Qui Tam Law: The Whistleblower's Sword

 

Connecting state and local government leaders

Frauds committed against the E-Rate program often are addressed under federal and state qui tam, or whistleblower, laws that allow private citizens to recover part of the funds that a company or individual has taken from the government by fraud.

Frauds committed against the E-Rate program often are addressed under the federal and state qui tam, or whistleblower, laws.

Qui Tam by the Numbers

  • Between fiscal years 1987 and 2005, settlements and judgments in favor of the federal government as a result of qui tam, or whistleblower, cases brought under the Federal Civil False Claims Act amounted to $9.6 billion. The cases accounted for 64 percent of all funds recovered under the law.


  • The Justice Department's Civil Division received 5,129 qui tam False Claims Act cases between fiscal year 1987 and 2005. That figure does not include additional, typically smaller cases brought by U.S. attorneys.


  • A study of 2,490 closed, unsealed cases showed that they were filed in 92 federal district courts. Health care and procurement fraud cases accounted for about 79 percent of all the cases. Total recoveries in health care cases amounted to just over $5 billion, while total recoveries in procurement cases amounted to $1.6 billion.


  • The federal government recovered a median of $784,597 in qui tam cases closed and unsealed between 1987 and 2005. The mean sum recovered was $10 million, which partly reflects the fact that there were 18 cases in which settlements and judgments topped $100 million. Whistleblowers recovered a median of $123,885 from each case in the same period. The mean whistleblower share was $1.7 million.


    Source: Government Accountability Office letter and report to Rep. James Sensenbrenner (R-Wis.), chairman of the House Judiciary Committee, and Chris Cannon (R-Utah), chairman of the Judiciary Subcommittee on Commercial and Administrative Law, Jan. 31, 2006



  • The laws, which date back to common-law principles established in 13th century England, allow private citizens to recover part of the funds that a company or individual has taken from the government by fraud.


    Under the federal qui tam law, the government can recover triple damages.


    Sometimes the defendant pays only double damages, as a result of cooperating with the government.


    The whistleblower, or 'relator,' can receive 10 percent to 30 percent of the funds recovered.


    The main federal qui tam law'the Federal Civil False Claims Act'dates back to 1863. President Abraham Lincoln sought to enlist private citizens and their attorneys in the struggle against military contractors who sold rancid beef, broken rifles, lame horses, unseaworthy ships and other defective products.


    The 'Lincoln Law' spawned few cases, however, because of the legal risks and costs whistleblowers faced. Congress further weakened the law in 1943, and it fell into disuse until the military buildup of the 1980s.
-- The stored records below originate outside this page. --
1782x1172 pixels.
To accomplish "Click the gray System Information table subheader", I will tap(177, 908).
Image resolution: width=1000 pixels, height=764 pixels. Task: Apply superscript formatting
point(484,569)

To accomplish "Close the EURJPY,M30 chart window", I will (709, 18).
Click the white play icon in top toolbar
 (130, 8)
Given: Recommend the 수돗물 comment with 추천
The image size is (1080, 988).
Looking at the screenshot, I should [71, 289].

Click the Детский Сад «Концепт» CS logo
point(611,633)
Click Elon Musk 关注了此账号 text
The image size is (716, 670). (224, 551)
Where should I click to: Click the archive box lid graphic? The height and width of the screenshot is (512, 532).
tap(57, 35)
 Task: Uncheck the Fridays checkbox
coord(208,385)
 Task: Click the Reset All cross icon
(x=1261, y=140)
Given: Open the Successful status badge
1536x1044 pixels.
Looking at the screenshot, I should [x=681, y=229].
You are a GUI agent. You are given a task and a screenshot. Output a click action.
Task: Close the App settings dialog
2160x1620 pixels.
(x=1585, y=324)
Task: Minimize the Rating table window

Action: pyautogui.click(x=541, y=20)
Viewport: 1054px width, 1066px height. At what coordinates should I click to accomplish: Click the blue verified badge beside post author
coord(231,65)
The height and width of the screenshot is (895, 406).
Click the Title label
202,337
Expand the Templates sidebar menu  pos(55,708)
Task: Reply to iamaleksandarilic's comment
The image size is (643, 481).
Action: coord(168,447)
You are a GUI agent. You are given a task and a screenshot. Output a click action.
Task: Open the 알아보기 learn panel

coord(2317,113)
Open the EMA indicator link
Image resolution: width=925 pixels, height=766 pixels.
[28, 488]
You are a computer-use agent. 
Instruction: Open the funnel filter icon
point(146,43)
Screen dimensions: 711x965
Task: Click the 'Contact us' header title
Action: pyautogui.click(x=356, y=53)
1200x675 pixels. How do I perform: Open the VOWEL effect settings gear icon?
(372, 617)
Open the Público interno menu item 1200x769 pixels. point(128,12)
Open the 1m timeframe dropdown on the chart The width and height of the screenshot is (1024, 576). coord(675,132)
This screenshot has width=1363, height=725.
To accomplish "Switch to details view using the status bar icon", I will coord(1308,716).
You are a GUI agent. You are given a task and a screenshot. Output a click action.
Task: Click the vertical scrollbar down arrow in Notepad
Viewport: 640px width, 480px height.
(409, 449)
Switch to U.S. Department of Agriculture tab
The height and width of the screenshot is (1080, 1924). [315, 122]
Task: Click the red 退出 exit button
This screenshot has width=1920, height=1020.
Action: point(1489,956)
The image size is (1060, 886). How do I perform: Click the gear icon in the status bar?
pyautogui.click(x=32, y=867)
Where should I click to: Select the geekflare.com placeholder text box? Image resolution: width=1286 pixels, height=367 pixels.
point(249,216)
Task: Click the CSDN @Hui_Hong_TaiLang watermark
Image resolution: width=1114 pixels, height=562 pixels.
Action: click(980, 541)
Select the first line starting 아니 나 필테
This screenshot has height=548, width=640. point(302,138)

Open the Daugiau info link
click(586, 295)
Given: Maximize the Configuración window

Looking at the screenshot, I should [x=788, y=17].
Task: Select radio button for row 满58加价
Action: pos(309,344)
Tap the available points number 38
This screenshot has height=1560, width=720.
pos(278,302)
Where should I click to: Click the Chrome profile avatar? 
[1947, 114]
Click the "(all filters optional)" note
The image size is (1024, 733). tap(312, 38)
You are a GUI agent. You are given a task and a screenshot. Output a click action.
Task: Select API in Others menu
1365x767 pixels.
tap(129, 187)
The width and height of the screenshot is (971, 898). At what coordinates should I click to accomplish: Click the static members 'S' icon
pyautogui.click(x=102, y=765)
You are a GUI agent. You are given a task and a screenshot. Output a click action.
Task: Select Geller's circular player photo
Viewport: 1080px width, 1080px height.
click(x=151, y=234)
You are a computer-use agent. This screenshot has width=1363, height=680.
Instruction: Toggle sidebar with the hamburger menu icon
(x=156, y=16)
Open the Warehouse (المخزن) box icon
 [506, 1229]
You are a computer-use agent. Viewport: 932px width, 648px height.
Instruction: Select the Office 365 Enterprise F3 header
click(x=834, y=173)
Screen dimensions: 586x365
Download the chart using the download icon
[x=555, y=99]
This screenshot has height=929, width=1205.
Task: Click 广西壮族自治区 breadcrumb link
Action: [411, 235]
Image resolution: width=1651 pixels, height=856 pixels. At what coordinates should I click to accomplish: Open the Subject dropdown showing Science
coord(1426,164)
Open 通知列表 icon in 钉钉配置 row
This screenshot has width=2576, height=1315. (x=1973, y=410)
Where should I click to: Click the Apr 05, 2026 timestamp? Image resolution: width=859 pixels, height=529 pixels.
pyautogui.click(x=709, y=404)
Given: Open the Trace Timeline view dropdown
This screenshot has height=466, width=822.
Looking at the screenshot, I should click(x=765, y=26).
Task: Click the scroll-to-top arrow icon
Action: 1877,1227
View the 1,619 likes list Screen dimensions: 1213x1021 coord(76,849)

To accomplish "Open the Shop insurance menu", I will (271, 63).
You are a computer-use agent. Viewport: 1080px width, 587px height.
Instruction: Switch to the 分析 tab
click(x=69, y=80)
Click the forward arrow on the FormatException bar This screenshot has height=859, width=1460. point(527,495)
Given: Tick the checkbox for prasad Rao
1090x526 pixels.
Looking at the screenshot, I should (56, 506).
    By 1985, nine of the top 10 military contractors were under criminal indictment, and Uncle Sam reached for the qui tam hammer again.


    With bipartisan support and President Ronald Reagan's approval, Congress amended the law in 1986 and ushered in a new era of whistleblower activity.


    Under the False Claims Act's qui tam process, a whistleblower collects evidence about a fraud and presents it to the Justice Department in the form of a request for federal intervention in the case.


    If Justice's Civil Division or the local U.S. Attorney's Office decides that the evidence is strong and the potential recovery large, the government joins the case and usually takes over the probe.


    Once the Justice Department gets involved in the case, the investigation is sealed to protect the probe itself, the reputation of the potential defendants and the whistleblower. However, the underlying fraud is not sealed.


    After the federal attorneys and the FBI gather more evidence, they generally call in the targets of the investigation for a meeting at which the government presents a summary of the case.


    The defendants then have the option of rejecting the government's offer of a plea bargain and contesting the charges in a trial.


    However, defendants usually take the plea bargain, according to attorneys who specialize in the field. As a general rule, Justice attorneys and FBI investigators, as well as the whistleblowers and their lawyers, routinely have collected such conclusive evidence that a courtroom battle would be fruitless and expensive, attorneys say.


    Justice does, at times, include criminal counts in its settlement agreements, to which the corporations and individuals plead guilty.


    The department also sometimes specifies that corporations who are defendants adopt strict compliance programs and ethics rules.


    Justice attorneys generally have their pick of qui tam cases, because the department's resources for the civil cases are limited and many cases come over the transom. 'This isn't low-hanging fruit, it's fallen fruit,' said one specialist in the field.